Cambridge, MA - The generative AI startup LINQ has announced that its large-scale embedding model, "LINQ," has achieved the top position in the text retrieval evaluation of Hugging Face's Massive Text Embedding Benchmark (MTEB) leaderboard

The model outperformed competitors like Nvidia, Salesforce, Google, and OpenAI.

LINQ was established in 2022 by Dr.

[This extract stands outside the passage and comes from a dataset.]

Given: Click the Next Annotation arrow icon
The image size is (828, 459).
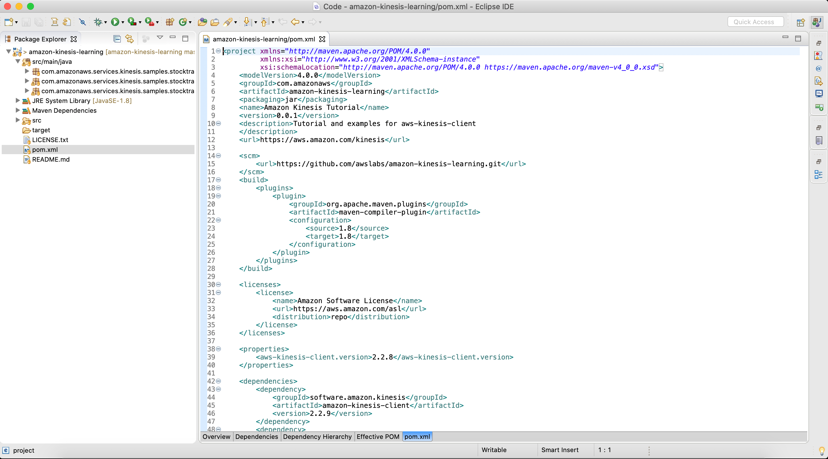Looking at the screenshot, I should pyautogui.click(x=248, y=22).
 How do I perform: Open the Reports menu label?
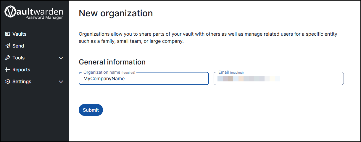coord(21,70)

Jacob Choi, a Ph.D. graduate of MIT, and provides generative AI solutions in various specialized fields, including law, insurance, finance, and healthcare. 

The MTEB leaderboard is a ranking system that assesses the performance of embedding models based on evaluation data across seven categories. 

The LINQ model achieved the highest score of 60 points in text retrieval, placing it third overall.

Embedding models are paramount in addressing the hallucination issue in generative AI's large language models (LLMs) and represent a fundamental component of Retrieval-Augmented Generation (RAG) technology. 

The company indicated in the press release that they had efficiently created high-quality data through LLMs, enabling them to achieve the best search performance on the MTEB benchmark dataset.

In a statement to the press, LINQ CEO Jacob Choi underscored the significance of search accuracy in internal company data for businesses adopting generative AI and expressed pride in developing the core embedding model. 

The company plans to expand and advance the model, focusing on specialized fields where text search accuracy is crucial.

In 2022, LINQ, formerly known as Wecovr, received early-stage investments and was selected for the MassChallenge accelerator program in the United States. 

The company maintains a collaborative relationship with KPMG US.